Incidente reacende debate sobre cruzeiros em Veneza

 

O segundo incidente em um mês envolvendo navios de cruzeiro em Veneza deu novo combustível à troca de acusações entre as autoridades sobre a demora para a implantação de um projeto para impedir a passagem de grandes embarcações pelo centro histórico da cidade italiana.

 

 

 

No último domingo (7), debaixo de uma forte chuva, um navio da Costa Cruzeiros quase se chocou contra um cais e um iate na Bacia de San Marco, mas os rebocadores conseguiram evitar um acidente.

 

 

 

Um mês antes, uma embarcação da MSC colidira contra um cais e um barco no Porto de Veneza, deixando quatro turistas feridas. “A responsabilidade maior pelo que aconteceu ontem [7] e por aquilo que pode acontecer no futuro é de quem não decidiu nos últimos meses: o ministro da Infraestrutura e dos Transportes Danilo Toninelli”, disse o prefeito de Veneza, Luigi Brugnaro (Força Itália).

 

 

O antecessor de Toninelli (M5S), Graziano Delrio (PD), fechara um acordo com a Prefeitura e o governo do Vêneto em novembro de 2017 para tirar navios de cruzeiro do coração de Veneza. Com a troca de gestão em Roma, no entanto, o projeto empacou.

 

 

 

Atualmente, os grandes navios cruzam a Bacia de San Marco, em pleno centro histórico veneziano, e o Canal de Giudecca, representando um risco para o frágil ecossistema da cidade.

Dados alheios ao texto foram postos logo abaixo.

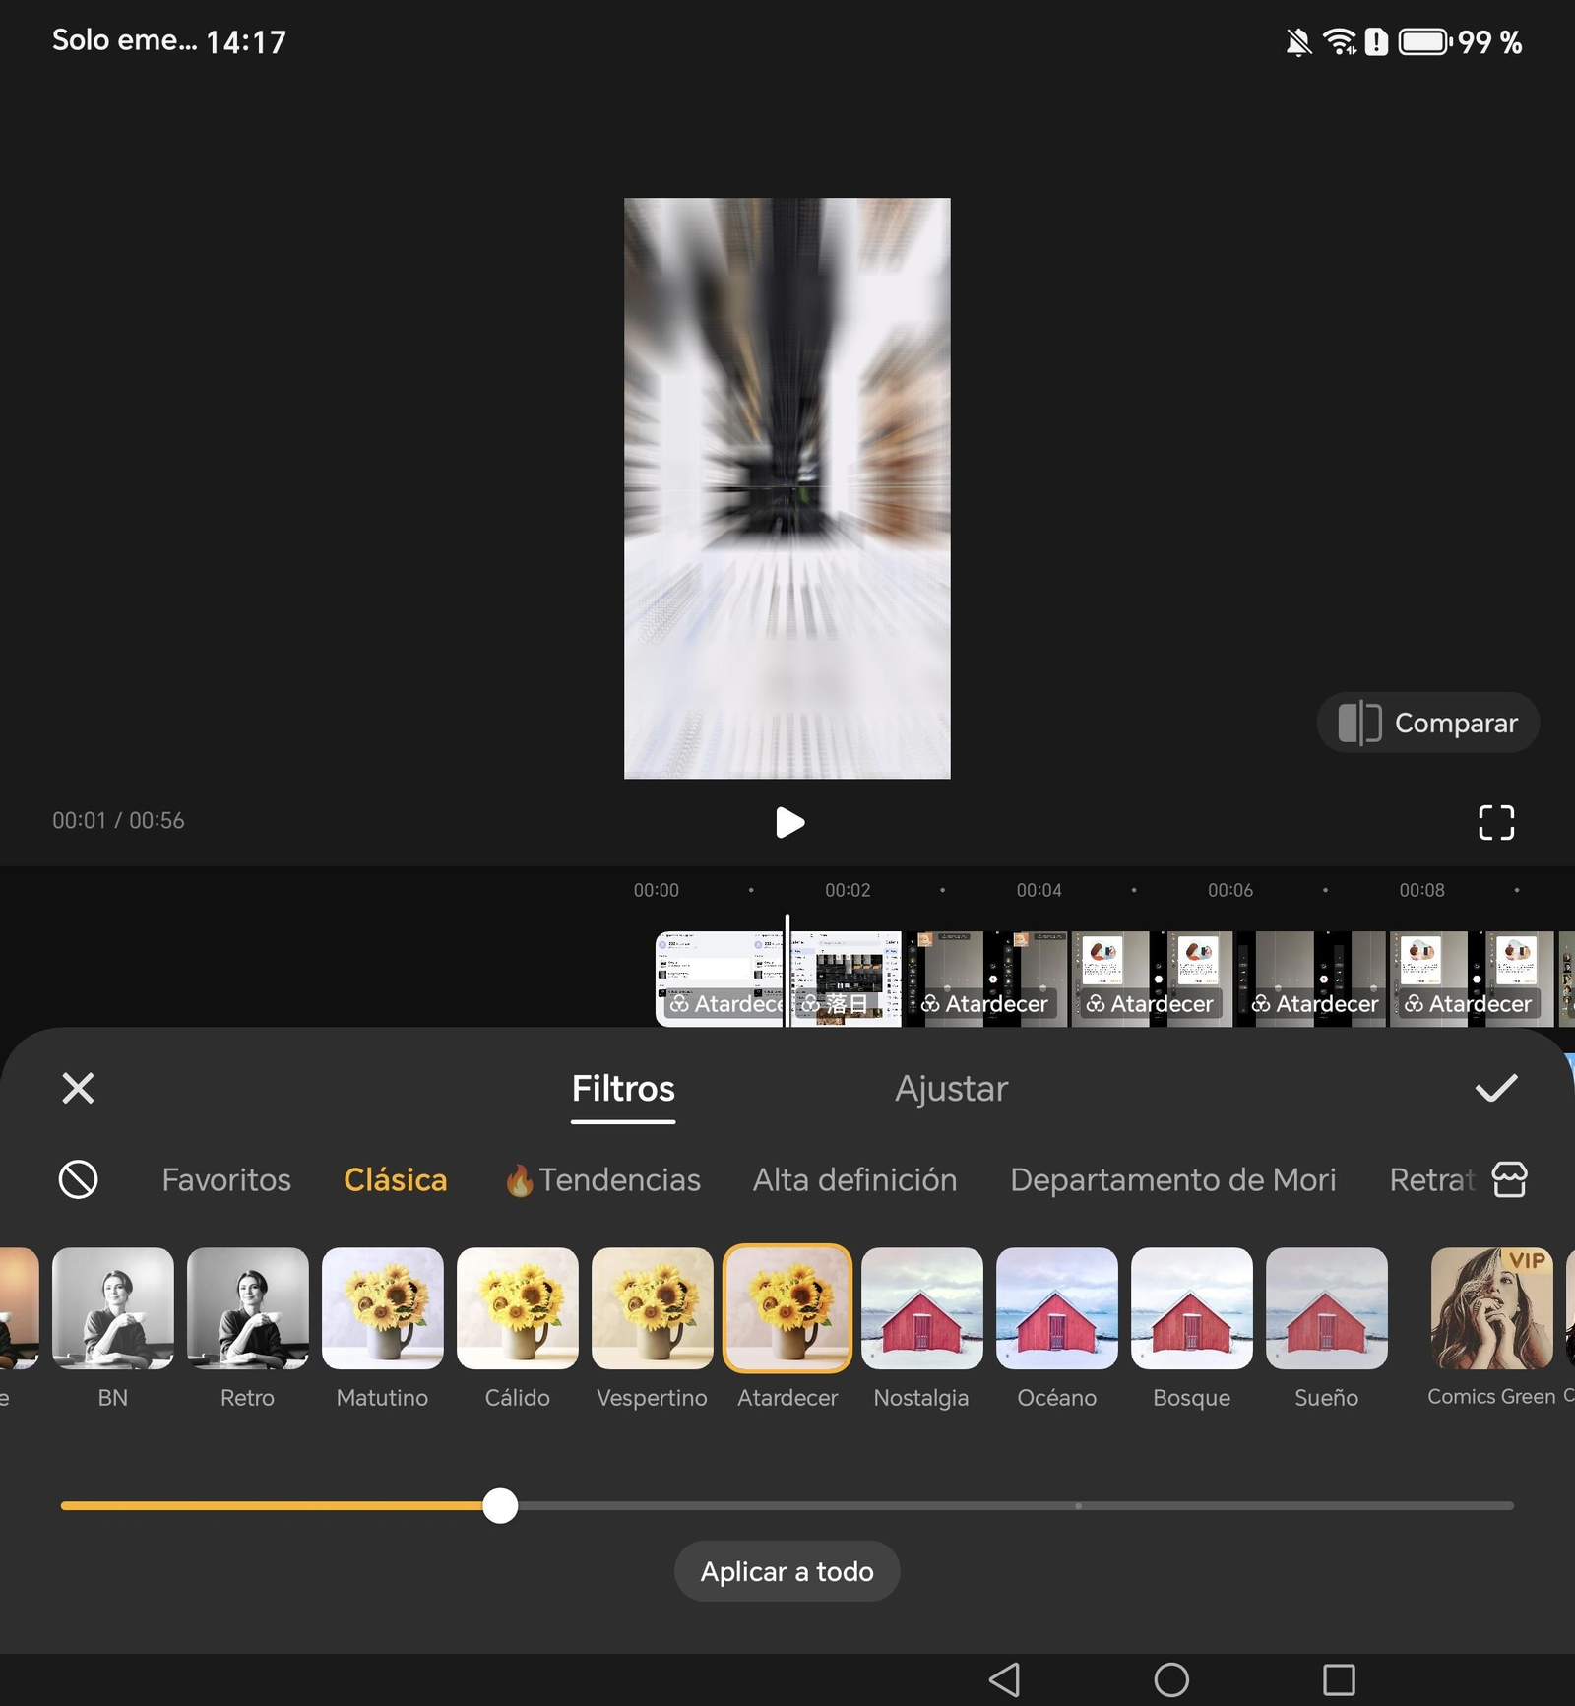Open the Favoritos filter category
Image resolution: width=1575 pixels, height=1706 pixels.
226,1179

Essas embarcações atracam no terminal de passageiros de Veneza, que fica na parte insular do município, ao lado da Estação Santa Lucia.

 

 

 

O plano definido em 2017, por sua vez, prevê que navios com mais de 55 mil toneladas sejam direcionados a Marghera, bairro situado no continente e que abriga um dos mais importantes portos comerciais da Itália. Com isso, essas embarcações não precisariam mais passar pelo Canal de Giudecca.

 

 

 

“Brugnaro, como sempre, fala demais”, rebateu Toninelli, que culpou a “inércia” de governos anteriores pela falta de solução para os cruzeiros em Veneza. “Estamos perto de uma solução séria para tirar os grandes navios de Veneza. Marghera é uma opção ruim para a segurança e o ambiente”, disse o ministro, sem anunciar uma alternativa.